Vietnamese firms are enjoying great opportunity in Japan’s software market.
Thirty Japanese enterprises, including famous firms such as Toshiba and Itochu, last week attended the Vietnam-Japan festival information technology in Ho Chi Minh City for Vietnamese and Japanese software and information technology firms to review market and develop business opportunities.
“At present, China occupies 84 per cent Japan’s software outsourcing contracts followed by 15 per cent India and 0.5 per cent Vietnam. However, 16 per cent of firms in the survey assumed will cooperate with Vietnamese enterprises in the coming time,” said Hiromi Sugiyama, vice president of Information Technology Association of Japan.
He said Japanese firms wanted to be involved in Vietnam due to low operating costs, high potential profits and young, abundant human resources.
Vietnamese firms have created a good brand in Japan, however, most enterprises are mostly small and medium scaled, said Le Quang Luong, director of Software Joint Stock Company Luvina.
“Most obstacles are quality control, but not the labour costs,” said Hiromi.
Pham Tan Cong, secretary general of Vietnam Software Association (Vinasa), said Japanese enterprises had to cut 7.6 per cent of software outsourcing contracts during the economic recession that impacted on Vietnamese firms, the third largest partner in the Japan’s outsourcing fields behind India and China.
FPT Group, for example, suffered a negative impact from the economic recession in Japan, where accounted 56 per cent of its export revenue.
Nguyen Thanh Tuyen, deputy director of Information Technology Department under the Ministry of Information and Communications, forecasted the average growth rate of information technology would be 17.5 per cent, per year from now to 2015.

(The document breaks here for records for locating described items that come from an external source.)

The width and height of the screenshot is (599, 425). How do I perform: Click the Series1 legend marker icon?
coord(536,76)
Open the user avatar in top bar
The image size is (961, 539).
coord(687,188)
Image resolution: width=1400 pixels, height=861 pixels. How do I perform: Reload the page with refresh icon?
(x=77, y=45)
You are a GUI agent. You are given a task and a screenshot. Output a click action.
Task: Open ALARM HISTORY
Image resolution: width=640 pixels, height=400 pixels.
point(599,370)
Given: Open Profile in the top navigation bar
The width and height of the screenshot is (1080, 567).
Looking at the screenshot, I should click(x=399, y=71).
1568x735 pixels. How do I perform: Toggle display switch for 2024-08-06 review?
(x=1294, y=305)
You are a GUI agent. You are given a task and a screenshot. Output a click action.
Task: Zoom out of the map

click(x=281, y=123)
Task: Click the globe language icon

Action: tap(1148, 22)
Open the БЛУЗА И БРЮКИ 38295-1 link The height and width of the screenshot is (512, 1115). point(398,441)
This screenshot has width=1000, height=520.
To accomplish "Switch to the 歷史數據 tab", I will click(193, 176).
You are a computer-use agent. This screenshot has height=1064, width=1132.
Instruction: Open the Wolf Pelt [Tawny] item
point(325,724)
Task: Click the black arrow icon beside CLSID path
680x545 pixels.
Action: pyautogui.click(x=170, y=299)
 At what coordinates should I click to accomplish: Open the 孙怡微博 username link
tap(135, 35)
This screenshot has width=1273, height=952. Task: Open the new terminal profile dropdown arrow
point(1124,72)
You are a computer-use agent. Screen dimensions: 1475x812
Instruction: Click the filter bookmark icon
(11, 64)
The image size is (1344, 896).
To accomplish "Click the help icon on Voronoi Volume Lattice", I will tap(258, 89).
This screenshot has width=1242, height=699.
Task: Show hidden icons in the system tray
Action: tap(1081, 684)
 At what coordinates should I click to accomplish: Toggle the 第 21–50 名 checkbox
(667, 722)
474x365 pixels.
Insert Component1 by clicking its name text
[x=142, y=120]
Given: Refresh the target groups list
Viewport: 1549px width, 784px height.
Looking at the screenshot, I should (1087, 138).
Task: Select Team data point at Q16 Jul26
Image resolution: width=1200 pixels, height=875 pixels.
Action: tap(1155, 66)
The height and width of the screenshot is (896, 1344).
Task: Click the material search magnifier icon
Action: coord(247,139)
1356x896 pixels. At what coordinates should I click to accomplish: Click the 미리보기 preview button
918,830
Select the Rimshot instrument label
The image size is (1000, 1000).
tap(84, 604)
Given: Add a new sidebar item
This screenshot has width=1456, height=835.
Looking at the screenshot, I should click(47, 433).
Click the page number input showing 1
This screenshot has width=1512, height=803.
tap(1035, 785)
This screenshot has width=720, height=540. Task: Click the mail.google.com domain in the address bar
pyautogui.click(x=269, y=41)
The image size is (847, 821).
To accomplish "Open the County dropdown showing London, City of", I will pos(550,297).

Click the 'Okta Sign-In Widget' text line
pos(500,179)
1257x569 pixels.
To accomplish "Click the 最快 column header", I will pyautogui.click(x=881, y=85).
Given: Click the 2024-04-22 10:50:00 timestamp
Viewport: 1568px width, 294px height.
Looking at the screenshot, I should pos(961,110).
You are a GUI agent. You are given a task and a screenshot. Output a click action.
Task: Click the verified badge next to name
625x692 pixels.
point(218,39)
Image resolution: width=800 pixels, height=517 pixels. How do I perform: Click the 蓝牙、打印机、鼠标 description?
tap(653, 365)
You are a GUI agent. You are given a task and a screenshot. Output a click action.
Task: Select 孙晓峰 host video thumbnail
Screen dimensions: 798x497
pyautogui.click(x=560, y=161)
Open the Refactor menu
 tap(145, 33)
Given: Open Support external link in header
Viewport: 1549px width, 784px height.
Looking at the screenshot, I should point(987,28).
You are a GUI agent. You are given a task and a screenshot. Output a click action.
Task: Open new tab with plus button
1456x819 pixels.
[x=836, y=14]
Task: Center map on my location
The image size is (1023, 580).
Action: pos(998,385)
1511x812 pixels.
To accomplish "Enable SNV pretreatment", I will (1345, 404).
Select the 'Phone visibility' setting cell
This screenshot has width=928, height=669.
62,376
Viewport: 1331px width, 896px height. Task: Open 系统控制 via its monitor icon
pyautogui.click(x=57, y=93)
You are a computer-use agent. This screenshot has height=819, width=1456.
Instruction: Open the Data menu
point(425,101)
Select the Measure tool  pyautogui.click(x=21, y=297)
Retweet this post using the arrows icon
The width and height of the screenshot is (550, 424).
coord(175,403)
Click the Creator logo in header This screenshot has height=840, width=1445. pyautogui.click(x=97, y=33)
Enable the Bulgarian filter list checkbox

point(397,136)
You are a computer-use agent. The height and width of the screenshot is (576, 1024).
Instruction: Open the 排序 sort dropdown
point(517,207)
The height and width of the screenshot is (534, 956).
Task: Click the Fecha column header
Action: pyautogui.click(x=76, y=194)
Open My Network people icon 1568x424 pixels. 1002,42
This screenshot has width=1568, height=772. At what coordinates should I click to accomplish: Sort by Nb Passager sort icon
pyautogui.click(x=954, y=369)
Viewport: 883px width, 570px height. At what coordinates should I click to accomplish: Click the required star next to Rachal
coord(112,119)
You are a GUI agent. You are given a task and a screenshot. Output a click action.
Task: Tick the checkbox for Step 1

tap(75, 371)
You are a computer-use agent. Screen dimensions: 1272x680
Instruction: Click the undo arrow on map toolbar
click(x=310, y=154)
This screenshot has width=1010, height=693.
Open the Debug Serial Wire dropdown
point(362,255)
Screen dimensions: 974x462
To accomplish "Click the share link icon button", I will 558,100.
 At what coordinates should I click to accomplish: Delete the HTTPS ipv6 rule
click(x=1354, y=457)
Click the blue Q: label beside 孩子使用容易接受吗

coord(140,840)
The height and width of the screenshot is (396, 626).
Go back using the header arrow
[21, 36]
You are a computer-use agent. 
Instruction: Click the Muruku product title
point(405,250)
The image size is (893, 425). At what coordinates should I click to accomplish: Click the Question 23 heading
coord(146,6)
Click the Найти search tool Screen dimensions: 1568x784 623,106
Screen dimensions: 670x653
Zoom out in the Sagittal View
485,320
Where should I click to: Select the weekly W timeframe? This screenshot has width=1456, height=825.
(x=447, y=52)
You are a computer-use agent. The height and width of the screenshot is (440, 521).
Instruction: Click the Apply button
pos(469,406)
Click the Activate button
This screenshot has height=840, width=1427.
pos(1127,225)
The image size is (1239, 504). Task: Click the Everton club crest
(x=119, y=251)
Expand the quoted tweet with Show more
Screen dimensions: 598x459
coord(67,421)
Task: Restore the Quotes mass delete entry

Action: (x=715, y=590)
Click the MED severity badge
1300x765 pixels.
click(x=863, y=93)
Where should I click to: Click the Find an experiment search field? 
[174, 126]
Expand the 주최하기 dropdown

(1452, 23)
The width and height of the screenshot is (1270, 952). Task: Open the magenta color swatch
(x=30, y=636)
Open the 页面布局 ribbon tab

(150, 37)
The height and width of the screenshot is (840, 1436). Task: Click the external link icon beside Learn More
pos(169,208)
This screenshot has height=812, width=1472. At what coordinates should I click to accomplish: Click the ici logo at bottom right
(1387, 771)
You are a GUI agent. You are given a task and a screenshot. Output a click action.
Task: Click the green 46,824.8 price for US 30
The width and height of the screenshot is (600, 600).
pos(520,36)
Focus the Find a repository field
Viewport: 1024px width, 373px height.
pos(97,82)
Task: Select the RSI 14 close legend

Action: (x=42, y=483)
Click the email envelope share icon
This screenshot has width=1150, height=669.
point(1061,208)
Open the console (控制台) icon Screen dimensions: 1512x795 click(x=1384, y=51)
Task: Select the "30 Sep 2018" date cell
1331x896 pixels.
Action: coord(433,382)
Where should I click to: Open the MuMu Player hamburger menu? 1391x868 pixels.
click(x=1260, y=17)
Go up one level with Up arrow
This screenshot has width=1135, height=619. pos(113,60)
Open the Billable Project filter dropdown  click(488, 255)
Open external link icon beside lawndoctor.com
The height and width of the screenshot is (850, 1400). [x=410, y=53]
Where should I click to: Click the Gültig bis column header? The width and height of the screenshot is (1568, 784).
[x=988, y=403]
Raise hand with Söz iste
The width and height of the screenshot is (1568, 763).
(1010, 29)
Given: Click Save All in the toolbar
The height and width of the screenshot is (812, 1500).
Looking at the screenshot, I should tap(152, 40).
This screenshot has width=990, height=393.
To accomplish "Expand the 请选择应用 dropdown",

He said that the country’s information technology industry aimed to attract $5 billion in foreign direct investment (FDI) in next few years while the Vietnamese government also planned to develop two high-tech centres with $2 billion in revenues per year.
“Another important target is to train about 50,000 quality IT engineers with professional working skills and foreign language proficiency,” said Tuyen.